* Start Raw records *

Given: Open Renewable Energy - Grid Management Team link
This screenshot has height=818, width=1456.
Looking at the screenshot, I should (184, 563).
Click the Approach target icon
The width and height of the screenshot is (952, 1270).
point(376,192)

* End Raw records *

Directive:
Copy every one of the rows above word for word.

Written answer:
Given: Open Renewable Energy - Grid Management Team link
This screenshot has height=818, width=1456.
Looking at the screenshot, I should (184, 563).
Click the Approach target icon
The width and height of the screenshot is (952, 1270).
point(376,192)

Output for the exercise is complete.